What this exercise asks:
A. List every username that appears with a posting time in the forum thread about making friends.
B. Transcribe the stretch of the forum thread about making friends from "CogitoErgoSometimes Fri 12-Apr-13" through "maybe or something.".

Selected extract:
══════════════════════════════

Hi that's it really. the world of making friends is kind of strange to me since, I was rubbish making friends as a child, and didn't have a good model as my parents didn't have friends.
I have some friends that I made instantly when I first met them, there's other people that I meet at various group, who are aquaintances. Some I like and would like to be friends with, but it doesn't seem to be instant with some people. How does this work in your experience? Will some of these aquaitances eventually be friends or not? I don't make an effort to arrange to see these people, since I just meet them the next time we have a group, and also I'm not sure how to make this jump from person I meet in a group, to actual friend.
It seems like either it happens immediatly or not at all. thanks for reading!

CogitoErgoSometimes Fri 12-Apr-13 15:08:16

I used to have a similar problem. Loved participating with others in a group situation but that's where it stopped. What I've found is essential is making the 'effort to arrange to see these people' as you put it ... round mine for coffee, out for dinner, finding a local concert that they might like and offering to get a ticket etc. If you do that and they don't like you, that's where it ends. If they like you they invite you back!

lucindapie Fri 12-Apr-13 15:21:01

good advice cogito, thank you. the thing i find though, is that if a group meets weekly, it's hard to find the incentive to arrange to meet up, because people tend to just rely on that group meeting. hmmm, I feel like I need to find a common interest with an individual and then suggest an activity, but what I don't know, an art gallery maybe or something.
concert would be good, but we all have young kids and no-one is interested in going out in the evening!

EldritchCleavage Fri 12-Apr-13 15:27:13

Everyone loves afternoon tea, in my experience. Trips out to local parks with kids are also good-adults get to talk, kids get to play, it's not pressured. The key is finding things that are easy for people to do/get to/pay for, with or without kids and where when they don't know you well) it won't seem too formal or pressured. Stuff like dinner invitations is best coming later, when you've already established a rapport.

FranKatzenjammer Fri 12-Apr-13 15:29:09

Could you arrange to go for a coffee/drink/lunch/whatever after the group? Even if you all had kids in tow (not sure what time of day it is, or what sort of class), it might still be fun.

══════════════════════════════

Record extracts:
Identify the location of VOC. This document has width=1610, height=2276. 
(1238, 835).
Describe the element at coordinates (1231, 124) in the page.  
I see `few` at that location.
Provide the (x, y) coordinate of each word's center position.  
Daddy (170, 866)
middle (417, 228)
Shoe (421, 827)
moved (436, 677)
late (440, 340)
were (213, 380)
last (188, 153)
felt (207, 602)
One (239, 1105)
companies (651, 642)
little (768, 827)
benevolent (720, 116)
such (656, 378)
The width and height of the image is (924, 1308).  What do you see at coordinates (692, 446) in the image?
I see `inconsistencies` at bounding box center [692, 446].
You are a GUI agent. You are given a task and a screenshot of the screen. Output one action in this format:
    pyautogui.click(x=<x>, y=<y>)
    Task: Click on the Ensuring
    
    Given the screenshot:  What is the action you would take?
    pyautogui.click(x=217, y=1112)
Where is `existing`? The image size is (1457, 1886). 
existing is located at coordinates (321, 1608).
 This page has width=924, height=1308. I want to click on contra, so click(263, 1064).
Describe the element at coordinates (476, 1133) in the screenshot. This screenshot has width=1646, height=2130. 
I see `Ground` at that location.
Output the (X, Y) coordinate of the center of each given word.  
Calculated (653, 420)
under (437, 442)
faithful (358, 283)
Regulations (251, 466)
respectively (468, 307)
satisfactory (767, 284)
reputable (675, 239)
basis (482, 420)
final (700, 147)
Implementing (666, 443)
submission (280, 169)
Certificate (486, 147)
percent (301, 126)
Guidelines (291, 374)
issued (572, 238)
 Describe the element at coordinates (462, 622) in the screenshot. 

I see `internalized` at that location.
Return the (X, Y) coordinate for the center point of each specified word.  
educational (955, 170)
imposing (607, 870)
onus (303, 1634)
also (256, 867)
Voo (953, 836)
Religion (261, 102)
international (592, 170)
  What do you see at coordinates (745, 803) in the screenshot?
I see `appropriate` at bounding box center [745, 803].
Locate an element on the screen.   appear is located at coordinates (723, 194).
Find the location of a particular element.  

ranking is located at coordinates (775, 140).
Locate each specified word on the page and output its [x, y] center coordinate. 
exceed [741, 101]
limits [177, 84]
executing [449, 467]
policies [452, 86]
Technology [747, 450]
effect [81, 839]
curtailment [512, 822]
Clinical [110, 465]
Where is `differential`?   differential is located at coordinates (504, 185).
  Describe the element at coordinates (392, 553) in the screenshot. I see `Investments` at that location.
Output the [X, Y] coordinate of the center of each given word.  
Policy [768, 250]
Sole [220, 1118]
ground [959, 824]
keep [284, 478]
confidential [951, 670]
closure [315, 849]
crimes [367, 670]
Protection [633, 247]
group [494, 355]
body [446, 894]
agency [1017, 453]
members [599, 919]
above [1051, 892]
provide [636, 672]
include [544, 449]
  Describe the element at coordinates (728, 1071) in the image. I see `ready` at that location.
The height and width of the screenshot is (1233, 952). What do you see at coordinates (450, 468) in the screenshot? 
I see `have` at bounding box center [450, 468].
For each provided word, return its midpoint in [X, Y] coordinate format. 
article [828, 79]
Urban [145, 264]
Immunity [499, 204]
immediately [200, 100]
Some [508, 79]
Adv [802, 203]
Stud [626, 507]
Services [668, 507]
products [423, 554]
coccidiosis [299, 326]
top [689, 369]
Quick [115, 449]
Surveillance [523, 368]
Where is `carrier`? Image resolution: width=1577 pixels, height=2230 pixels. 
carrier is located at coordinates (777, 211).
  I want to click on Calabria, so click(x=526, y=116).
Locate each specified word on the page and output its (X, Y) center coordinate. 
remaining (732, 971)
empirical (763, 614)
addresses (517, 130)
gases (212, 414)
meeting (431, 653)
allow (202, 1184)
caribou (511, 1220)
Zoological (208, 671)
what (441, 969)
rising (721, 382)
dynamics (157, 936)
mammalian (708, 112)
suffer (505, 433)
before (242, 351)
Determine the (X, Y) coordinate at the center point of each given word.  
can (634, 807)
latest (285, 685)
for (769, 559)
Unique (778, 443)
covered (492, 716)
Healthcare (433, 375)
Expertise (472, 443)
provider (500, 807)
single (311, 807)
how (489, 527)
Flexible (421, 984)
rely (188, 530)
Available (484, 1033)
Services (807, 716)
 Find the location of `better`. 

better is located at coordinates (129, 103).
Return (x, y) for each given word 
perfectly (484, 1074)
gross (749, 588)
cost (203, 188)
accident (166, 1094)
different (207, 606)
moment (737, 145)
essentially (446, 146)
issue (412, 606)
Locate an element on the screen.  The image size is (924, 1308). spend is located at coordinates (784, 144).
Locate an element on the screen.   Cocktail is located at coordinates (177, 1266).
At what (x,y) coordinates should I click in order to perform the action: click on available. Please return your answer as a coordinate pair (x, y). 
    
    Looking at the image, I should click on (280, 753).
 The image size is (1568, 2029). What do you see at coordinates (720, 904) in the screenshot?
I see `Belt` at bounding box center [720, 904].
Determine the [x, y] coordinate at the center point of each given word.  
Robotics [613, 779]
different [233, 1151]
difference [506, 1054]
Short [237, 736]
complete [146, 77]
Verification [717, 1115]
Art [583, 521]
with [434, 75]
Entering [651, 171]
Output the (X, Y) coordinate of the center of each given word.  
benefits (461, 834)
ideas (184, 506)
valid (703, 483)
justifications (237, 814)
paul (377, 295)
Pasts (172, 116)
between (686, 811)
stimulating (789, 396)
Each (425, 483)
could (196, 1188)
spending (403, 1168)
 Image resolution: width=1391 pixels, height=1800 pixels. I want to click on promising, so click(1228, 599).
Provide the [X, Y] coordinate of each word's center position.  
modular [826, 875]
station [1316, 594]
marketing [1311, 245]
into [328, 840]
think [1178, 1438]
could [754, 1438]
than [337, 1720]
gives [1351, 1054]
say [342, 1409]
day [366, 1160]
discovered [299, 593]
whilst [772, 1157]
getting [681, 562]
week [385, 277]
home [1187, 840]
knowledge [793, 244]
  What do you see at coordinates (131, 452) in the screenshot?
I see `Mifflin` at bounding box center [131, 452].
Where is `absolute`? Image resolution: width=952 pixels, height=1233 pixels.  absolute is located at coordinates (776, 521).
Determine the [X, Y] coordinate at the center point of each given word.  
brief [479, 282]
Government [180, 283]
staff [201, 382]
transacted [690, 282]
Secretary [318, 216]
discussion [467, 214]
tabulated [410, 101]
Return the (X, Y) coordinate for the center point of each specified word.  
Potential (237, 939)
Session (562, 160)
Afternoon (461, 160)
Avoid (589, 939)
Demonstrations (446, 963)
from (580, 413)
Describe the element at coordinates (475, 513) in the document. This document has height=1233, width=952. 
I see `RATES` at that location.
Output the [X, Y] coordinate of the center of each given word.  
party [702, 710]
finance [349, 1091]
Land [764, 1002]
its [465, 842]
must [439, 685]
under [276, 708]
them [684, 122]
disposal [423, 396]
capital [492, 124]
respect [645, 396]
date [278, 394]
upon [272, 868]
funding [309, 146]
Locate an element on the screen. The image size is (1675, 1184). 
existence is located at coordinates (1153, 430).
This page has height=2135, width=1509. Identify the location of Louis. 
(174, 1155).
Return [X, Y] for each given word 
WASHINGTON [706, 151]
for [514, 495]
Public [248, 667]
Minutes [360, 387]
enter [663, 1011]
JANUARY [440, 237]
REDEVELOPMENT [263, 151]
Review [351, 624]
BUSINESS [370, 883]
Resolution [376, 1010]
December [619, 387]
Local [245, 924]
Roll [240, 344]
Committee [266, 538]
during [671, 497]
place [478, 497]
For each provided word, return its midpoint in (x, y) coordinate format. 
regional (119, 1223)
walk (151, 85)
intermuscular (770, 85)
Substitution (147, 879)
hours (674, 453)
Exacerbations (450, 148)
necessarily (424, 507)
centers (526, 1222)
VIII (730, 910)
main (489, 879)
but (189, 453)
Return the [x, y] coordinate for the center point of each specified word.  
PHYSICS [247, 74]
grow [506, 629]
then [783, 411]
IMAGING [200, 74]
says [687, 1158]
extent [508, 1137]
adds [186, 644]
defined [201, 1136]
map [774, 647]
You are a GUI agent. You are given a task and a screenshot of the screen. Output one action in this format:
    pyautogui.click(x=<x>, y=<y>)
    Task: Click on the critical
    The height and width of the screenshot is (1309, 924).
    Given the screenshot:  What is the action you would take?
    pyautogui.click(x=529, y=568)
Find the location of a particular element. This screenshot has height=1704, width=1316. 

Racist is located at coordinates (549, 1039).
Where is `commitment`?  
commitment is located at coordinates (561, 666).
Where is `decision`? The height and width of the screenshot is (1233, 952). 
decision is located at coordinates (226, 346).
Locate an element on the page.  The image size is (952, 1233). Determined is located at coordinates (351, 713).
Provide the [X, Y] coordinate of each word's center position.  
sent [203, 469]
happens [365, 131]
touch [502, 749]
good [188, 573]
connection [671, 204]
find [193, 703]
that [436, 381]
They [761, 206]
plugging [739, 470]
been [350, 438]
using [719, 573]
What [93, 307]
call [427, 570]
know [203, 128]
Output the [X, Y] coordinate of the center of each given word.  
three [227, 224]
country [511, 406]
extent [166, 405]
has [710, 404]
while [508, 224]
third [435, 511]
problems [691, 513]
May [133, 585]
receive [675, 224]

══════════════════════════════

Solutions for each task:
A.
CogitoErgoSometimes
lucindapie
EldritchCleavage
FranKatzenjammer

B.
CogitoErgoSometimes Fri 12-Apr-13 15:08:16

I used to have a similar problem. Loved participating with others in a group situation but that's where it stopped. What I've found is essential is making the 'effort to arrange to see these people' as you put it ... round mine for coffee, out for dinner, finding a local concert that they might like and offering to get a ticket etc. If you do that and they don't like you, that's where it ends. If they like you they invite you back!

lucindapie Fri 12-Apr-13 15:21:01

good advice cogito, thank you. the thing i find though, is that if a group meets weekly, it's hard to find the incentive to arrange to meet up, because people tend to just rely on that group meeting. hmmm, I feel like I need to find a common interest with an individual and then suggest an activity, but what I don't know, an art gallery maybe or something.